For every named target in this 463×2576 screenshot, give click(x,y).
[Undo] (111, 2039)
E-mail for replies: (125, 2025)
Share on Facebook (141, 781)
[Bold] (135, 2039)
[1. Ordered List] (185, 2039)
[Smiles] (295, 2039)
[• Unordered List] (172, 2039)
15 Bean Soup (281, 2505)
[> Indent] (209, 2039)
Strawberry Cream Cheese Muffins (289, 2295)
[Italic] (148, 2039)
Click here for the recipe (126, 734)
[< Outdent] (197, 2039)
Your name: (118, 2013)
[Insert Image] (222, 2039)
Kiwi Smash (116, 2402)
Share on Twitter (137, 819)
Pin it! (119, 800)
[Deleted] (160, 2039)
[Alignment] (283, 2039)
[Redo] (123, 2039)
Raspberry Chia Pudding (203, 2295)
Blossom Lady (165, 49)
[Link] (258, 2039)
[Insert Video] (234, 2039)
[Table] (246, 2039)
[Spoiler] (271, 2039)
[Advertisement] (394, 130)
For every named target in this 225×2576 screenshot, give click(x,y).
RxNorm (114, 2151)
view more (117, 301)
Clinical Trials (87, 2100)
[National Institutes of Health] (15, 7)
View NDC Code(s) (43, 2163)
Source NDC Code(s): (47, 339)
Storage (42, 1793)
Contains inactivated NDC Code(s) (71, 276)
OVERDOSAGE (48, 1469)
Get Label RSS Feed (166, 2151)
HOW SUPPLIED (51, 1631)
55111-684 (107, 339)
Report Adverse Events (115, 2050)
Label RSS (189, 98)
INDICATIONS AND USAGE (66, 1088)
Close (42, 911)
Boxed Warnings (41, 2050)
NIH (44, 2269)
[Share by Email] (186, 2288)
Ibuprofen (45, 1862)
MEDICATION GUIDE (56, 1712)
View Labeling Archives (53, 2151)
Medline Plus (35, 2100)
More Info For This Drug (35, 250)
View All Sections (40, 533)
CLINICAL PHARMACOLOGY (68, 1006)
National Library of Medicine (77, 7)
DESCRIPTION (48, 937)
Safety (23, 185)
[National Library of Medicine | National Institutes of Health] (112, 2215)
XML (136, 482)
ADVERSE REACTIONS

(Activity) The line with "[Spoiler] (271, 2039)", the last line of the data above, and every line between them should be duplicated exactly, with nothing else.

(Task result)
[Spoiler] (271, 2039)
[Advertisement] (394, 130)
For every named target in this 225×2576 screenshot, give click(x,y).
RxNorm (114, 2151)
view more (117, 301)
Clinical Trials (87, 2100)
[National Institutes of Health] (15, 7)
View NDC Code(s) (43, 2163)
Source NDC Code(s): (47, 339)
Storage (42, 1793)
Contains inactivated NDC Code(s) (71, 276)
OVERDOSAGE (48, 1469)
Get Label RSS Feed (166, 2151)
HOW SUPPLIED (51, 1631)
55111-684 (107, 339)
Report Adverse Events (115, 2050)
Label RSS (189, 98)
INDICATIONS AND USAGE (66, 1088)
Close (42, 911)
Boxed Warnings (41, 2050)
NIH (44, 2269)
[Share by Email] (186, 2288)
Ibuprofen (45, 1862)
MEDICATION GUIDE (56, 1712)
View Labeling Archives (53, 2151)
Medline Plus (35, 2100)
More Info For This Drug (35, 250)
View All Sections (40, 533)
CLINICAL PHARMACOLOGY (68, 1006)
National Library of Medicine (77, 7)
DESCRIPTION (48, 937)
Safety (23, 185)
[National Library of Medicine | National Institutes of Health] (112, 2215)
XML (136, 482)
ADVERSE REACTIONS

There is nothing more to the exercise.